2) Diante da mobilização massiva das comunidades indígenas, o governo respondeu com um nível brutal de repressão. Além da declaração do estado de exceção, houve o toque de recolher noturno, medidas que permitem que as forças militares se posicionem ao lado da polícia na repressão de manifestações e dispersem qualquer reunião da oposição na via pública. De acordo com o estado de emergência, não são obrigados a informar sobre as vítimas da repressão (feridos, mortos), o que gera ainda mais angústia entre a população civil. Estima-se que haja cerca de cem pessoas detidas, centenas de feridos e seis vítimas fatais até hoje – no dia 9 de outubro foi confirmada a morte de um estudante que, tentando escapar da polícia, caiu da ponte em San Roque, Quito, e hoje, 10 de outubro, a Defensoria do Povo confirmou a morte de mais seis pessoas (três membros da comunidade indígena e um recém-nascido entre eles). A polícia jogou gás lacrimogêneo em lugares de refúgio para crianças, mulheres e idosos no chamado “corredor humanitário”, instalado no terreno da Universidade Católica (PUCE) e da Universidade Salesiana de Quito. A Cruz Vermelha Internacional anunciou ontem que estava suspendendo suas atividades em todo o Equador por falta de garantias.
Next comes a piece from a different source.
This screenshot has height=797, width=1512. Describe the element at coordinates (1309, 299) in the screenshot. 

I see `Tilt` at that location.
A Comissão Interamericana de Direitos Humanos e outros organismos internacionais denunciaram a excessiva violência exercida pelas forças repressivas.
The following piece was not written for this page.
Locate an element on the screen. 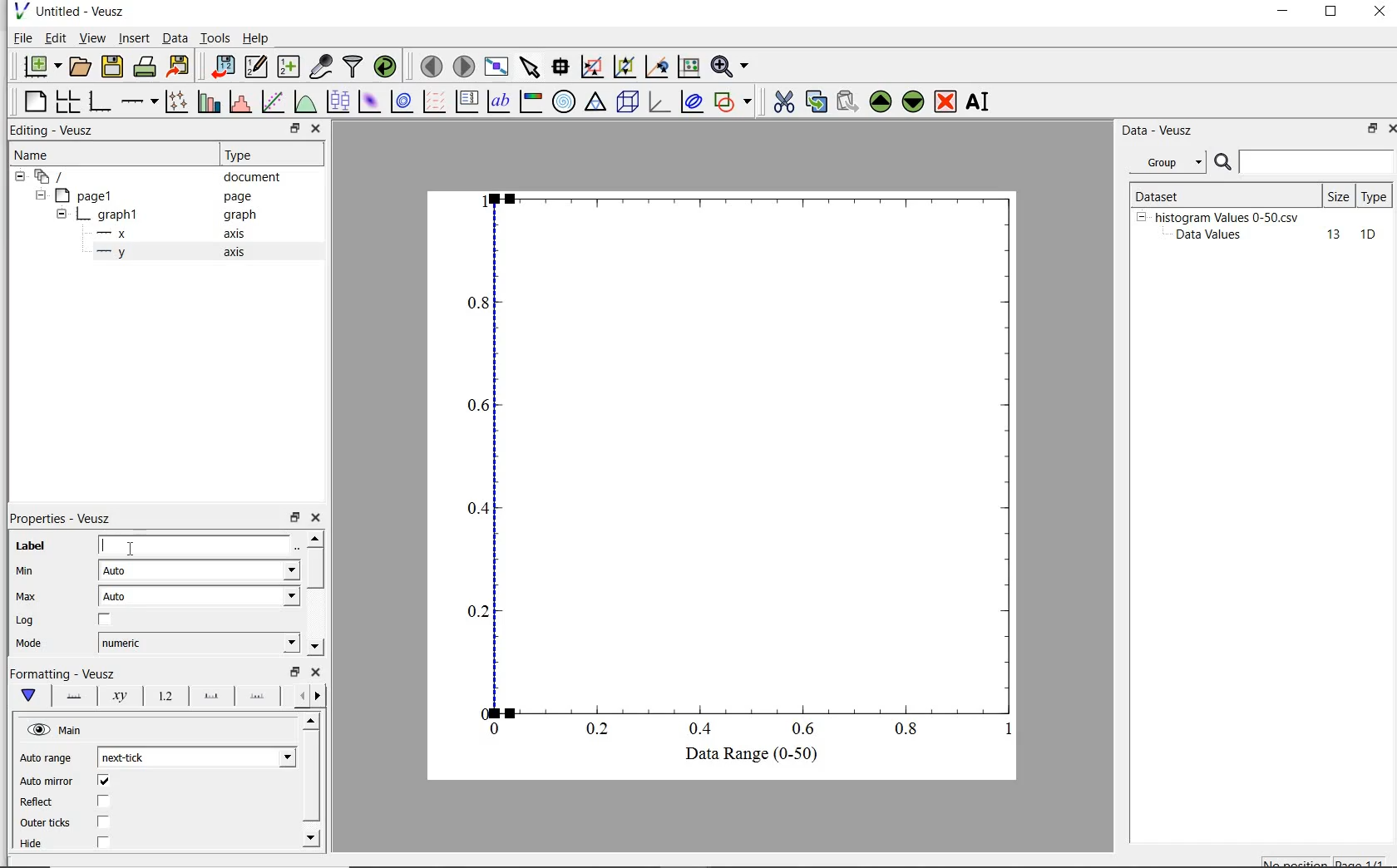 The width and height of the screenshot is (1397, 868). plot points with line and error bars is located at coordinates (177, 100).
3) O governo nacional foi enfraquecido e não tem nem uma proposta política nem uma solução política. Por um lado, reafirma que o pacote económico não será revogado. Por outro lado, pedem para negociar com a Conaie, oferecendo um mini-pacote de promoção aos pequenos agricultores. Conaie respondeu que não vai sentar-se à mesa das negociações a menos que o decreto 883 (pacote de medidas econômicas) seja revogado em primeiro lugar, todos os prisioneiros detidos durante os dias de luta sejam libertados e a repressão cesse. Na quarta-feira, 9 de outubro, o presidente e seu gabinete foram obrigados a voltar a Quito – depois de uma fuga fugaz a Guayaquil, onde buscaram a proteção de Jaime Nebot, líder do Partido Social Cristão e representante da oligarquia costeira equatoriana. Mas o político inteligente Nebot fez sua própria manifestação em Guayaquil, com suas bases onde teve o luxo de criticar o pacote econômico. Nesse momento, Lenín Moreno estava levando o avião de volta para Quito, em outra representação trágicômica de seus erros.
Assembléia Popular: Justiça Indígena
Há alguns dias, a Conaie declarou estado de emergência em suas comunidades – ao contrário do governo, em terras indígenas e comunidades a repressão policial é proibida e quem violar a lei será preso e submetido à justiça indígena. Hoje, 10 de outubro, na Ágora da Casa da Cultura em Quito, foi realizada uma assembléia popular como prelúdio ao funeral dos três camaradas indígenas assassinados ontem pelas forças repressivas. Enquanto aguarda a chegada dos caixões, o líder indígena Leonidas Iza apresentou os policiais “detidos” sob o estado de emergência declarado pela Conaie. Um a um, a polícia declarou que tinham sido tratados com respeito. Até um soldado fez um discurso animado em apoio à greve por tempo indeterminado.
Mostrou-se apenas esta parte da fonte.